• To-do item A:
In the OpenStreetMap write-up, rewrite the paragraph that begins "In terms of auditing the data" as a short bulleted list that keeps its main facts.
• To-do item B:
According to the OpenStreetMap write-up, which version of Python was the code written in?
• To-do item C:
Write the next part of the OpenStreetMap write-up, starting after its last sentence.

#### Text shown ####

# Project 2: Wrangle OpenStreetMap data
***

## 1. Map data
For this project I have chosen to download the data corresponding to the city of A Coruña, Spain. The motivation behind this is that this is my hometown and, therefore, I am interested to see the degree of representativeness of the OpenStreetMap data and help its improvement if needed. The file **02_Map_Description.txt** contains more information on the map used.

## 2. Data auditing
The first issue that I faced is that the data is composed mainly of Unicode strings, as the names of streets, cities and so on contain characters in Spanish which are not part of the ASCII, such as the letter ñ. For this reason, I have decided to write the code in Python 3.6, which has a simpler implementation of Unicode strings than Python 2.

### Types of tags
In terms of auditing the data, I first wanted to investigate the different types of tags that are contained in the dataset. For this, I created a Python script named **audit_tag_types.py** which provides a dictionary with all the different tag types associated to a given element type (e.g. way) and the different values they can take, as well as a dictionary with the number of occurrences for each tag type.

#### Data under study ####

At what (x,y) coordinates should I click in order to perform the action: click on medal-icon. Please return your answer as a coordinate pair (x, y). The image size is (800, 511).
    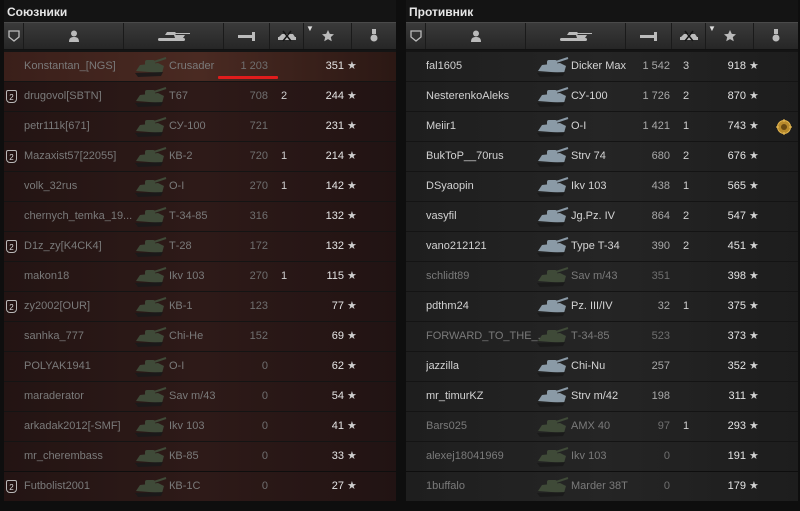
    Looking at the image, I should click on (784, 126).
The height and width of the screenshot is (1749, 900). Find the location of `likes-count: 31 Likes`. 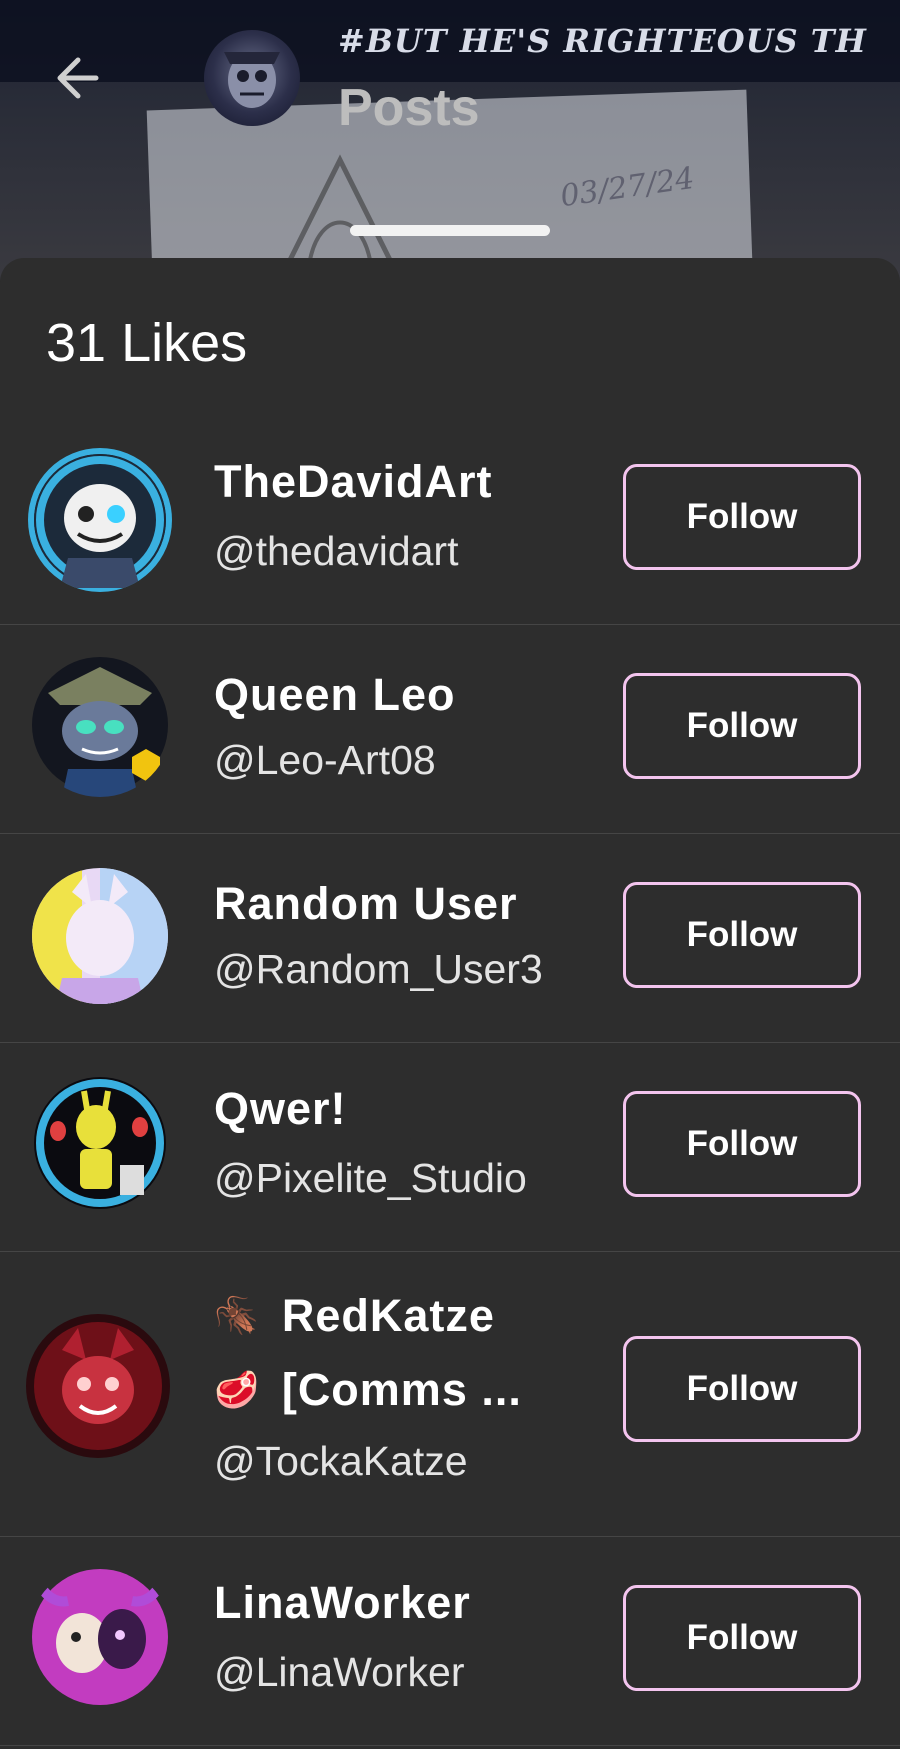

####
#### Data under study ####

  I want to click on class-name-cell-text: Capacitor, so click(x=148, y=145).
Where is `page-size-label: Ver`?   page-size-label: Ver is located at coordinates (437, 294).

####

• Answer area A:
- Purpose: to investigate the different types of tags in the dataset.
- Tool: a Python script named audit_tag_types.py.
- First output: a dictionary of all tag types associated with a given element type (e.g. way) and the values they can take.
- Second output: a dictionary with the number of occurrences of each tag type.

• Answer area B:
Python 3.6.

• Answer area C:
In [1]:
OSM_FILE = "LCG_map.osm" # Name of the .osm file containing the map

In [2]:
import audit_tag_types

node_tag_types, node_tag_numbers = audit_tag_types.get_tags(OSM_FILE, 'node')
way_tag_types, way_tag_numbers = audit_tag_types.get_tags(OSM_FILE, 'way')

In [3]:
# Print the most common tag types for ways (sorted by number of occurrences)
for key in sorted(way_tag_numbers, key=way_tag_numbers.get, reverse=True):
    if (way_tag_numbers[key] >= 200):
        print(key, '=', way_tag_numbers[key])

name = 3114
name:es = 946
name:gl = 933
addr:housenumber = 478
addr:street = 474
alt_name = 222
short_name = 220


In [4]:
for i, value in enumerate(way_tag_types["addr:street"]):
    if i >= 5:
        break
    else:
        print(value)

As Xubias de Abaixo
Praza Emilio Jaspe Deza
Praza de Ourense
Avenida Nova York
Rúa da Ribeira


The tag **"addr:street"** contains the street names for nodes and ways. A quick check showed that the street names seem to be correctly defined, with the street type given at the beginning of the street name (as it is custom in Spain).

In [5]:
for i, value in enumerate(way_tag_types["name"]):
    if i >= 5:
        break
    else:
        print(value)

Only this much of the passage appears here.